* EXERCISE REQUIREMENTS *
Rewrite the lines below, substituting "screen capture" for "screenshot" and leaving everything else the same.

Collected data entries
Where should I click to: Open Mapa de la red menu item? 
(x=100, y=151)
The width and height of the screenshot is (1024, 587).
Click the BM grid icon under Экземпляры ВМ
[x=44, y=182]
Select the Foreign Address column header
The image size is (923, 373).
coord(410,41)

* SOLUTION FOR THIS EXERCISE *
Where should I click to: Open Mapa de la red menu item? 
(x=100, y=151)
The width and height of the screen capture is (1024, 587).
Click the BM grid icon under Экземпляры ВМ
[x=44, y=182]
Select the Foreign Address column header
The image size is (923, 373).
coord(410,41)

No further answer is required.